- **Provided records**
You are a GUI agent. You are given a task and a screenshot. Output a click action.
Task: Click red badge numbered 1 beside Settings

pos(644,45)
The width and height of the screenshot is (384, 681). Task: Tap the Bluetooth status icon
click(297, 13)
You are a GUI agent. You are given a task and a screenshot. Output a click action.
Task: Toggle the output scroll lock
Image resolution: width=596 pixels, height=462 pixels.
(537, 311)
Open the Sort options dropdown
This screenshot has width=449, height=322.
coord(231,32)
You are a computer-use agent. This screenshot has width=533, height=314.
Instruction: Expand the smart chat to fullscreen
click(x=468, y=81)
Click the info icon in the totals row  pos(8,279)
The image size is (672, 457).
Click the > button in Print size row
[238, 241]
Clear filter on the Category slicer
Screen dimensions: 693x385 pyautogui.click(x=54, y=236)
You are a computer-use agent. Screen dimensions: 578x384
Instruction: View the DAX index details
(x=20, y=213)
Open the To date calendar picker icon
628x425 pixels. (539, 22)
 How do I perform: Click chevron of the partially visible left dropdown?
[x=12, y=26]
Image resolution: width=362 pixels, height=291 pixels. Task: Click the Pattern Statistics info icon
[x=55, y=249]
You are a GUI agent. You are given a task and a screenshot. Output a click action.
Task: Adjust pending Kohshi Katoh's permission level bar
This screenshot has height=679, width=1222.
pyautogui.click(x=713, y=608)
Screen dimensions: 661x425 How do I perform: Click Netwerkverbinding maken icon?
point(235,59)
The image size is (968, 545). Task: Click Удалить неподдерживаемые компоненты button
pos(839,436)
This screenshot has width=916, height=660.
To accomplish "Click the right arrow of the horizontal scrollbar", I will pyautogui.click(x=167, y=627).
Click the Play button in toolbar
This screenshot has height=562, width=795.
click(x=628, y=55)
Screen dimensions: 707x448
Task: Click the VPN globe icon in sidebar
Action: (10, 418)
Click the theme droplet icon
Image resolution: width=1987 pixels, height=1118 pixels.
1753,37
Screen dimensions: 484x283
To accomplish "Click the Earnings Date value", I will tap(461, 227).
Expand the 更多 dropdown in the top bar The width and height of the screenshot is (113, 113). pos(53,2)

- **Aim of the task**
For the string "computer", count the lines of the entries above that include it; answer with the number only.

- **Final answer**
2